NEWS AFFAIRS 7 : WHERE EVERY STORY HAS IT'S AFFAIR!
WASHINGTON, D.C. – A confidential report from the Office of the Comptroller of the Currency (OCC) has found that half of the major banks it supervises have a weak grasp of potential risks, ranging from cyber attacks to employee mistakes. This revelation highlights significant concerns about the overall risk management practices of some of the nation’s largest financial institutions.
Inadequate Risk Management
According to sources familiar with the matter, the OCC’s confidential assessments revealed that 11 out of the 22 large banks it supervises have been rated as having “insufficient” or “weak” management of operational risk. This has led to about one-third of these banks receiving a score of three or worse on a five-point scale for their overall management.

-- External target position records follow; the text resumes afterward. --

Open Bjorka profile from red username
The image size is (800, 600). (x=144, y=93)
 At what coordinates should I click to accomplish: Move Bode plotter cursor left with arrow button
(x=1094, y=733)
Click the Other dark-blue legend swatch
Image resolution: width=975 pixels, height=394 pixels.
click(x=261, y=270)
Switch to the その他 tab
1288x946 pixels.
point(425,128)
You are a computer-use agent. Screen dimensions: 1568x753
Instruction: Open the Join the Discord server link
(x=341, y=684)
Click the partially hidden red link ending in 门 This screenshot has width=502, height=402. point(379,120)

Understanding Operational Risk
Operational risk encompasses a wide range of potential threats beyond traditional financial risks such as bad loans or market volatility. It includes risks from employee errors, legal issues, natural disasters, and technological failures. Banks are required to have plans in place to manage these risks and to hold capital against them. However, measuring these risks can be more challenging compared to credit or market risks.
Regulatory Response and CAMELS Ratings
The OCC uses operational-risk assessments as part of its broader evaluation framework, known as CAMELS ratings. This system grades banks on a scale from one to five across six components: capital adequacy, asset quality, management, earnings, liquidity, and sensitivity to market risk. These ratings influence the level of regulatory scrutiny a bank faces and the types of activities it can engage in.
Acting Comptroller Michael Hsu has emphasized the need for banks to actively manage their risks to maintain trust in the federal banking system. While the OCC has not commented specifically on the nonpublic findings, Hsu’s public statements underscore the agency’s focus on preventing complacency among banks.
Heightened Regulatory Scrutiny
The harsh grades are part of increased regulatory scrutiny following a series of significant bank failures last year. In response, regulators have vowed to take more proactive measures to identify and address potential problems within the banking sector. The OCC oversees a range of banks, from regional lenders with assets of at least $50 billion to megabanks with trillions in assets.
In May 2023, Hsu testified before Congress, highlighting the need for “timely and forceful supervisory action” despite none of the failed banks being under OCC supervision. This reinforces the agency’s commitment to stringent oversight in the wake of previous banking crises.
Industry Challenges and Guidance
The evolving and complex operating environment of the banking industry has elevated the importance of managing operational risks. The OCC has called operational risk the “broadest component” of its supervisory framework, capturing a wide array of potential threats as technology and other factors continue to develop.
Last year, the OCC, along with the Federal Reserve and the Federal Deposit Insurance Corp. (FDIC), issued guidance for banks on mitigating risks associated with third-party vendors. They highlighted that the use of third parties, especially those employing new technologies, can present elevated risks and provided instructions on monitoring such activities.
The confidential findings from the OCC underscore significant concerns about the risk management practices of some of the country’s largest banks. With increased regulatory scrutiny and the ever-evolving landscape of operational risks, banks must prioritize robust risk management strategies to safeguard against potential threats. As the banking industry adapts to these challenges, the role of regulatory oversight remains crucial in maintaining the stability and trust of the financial system.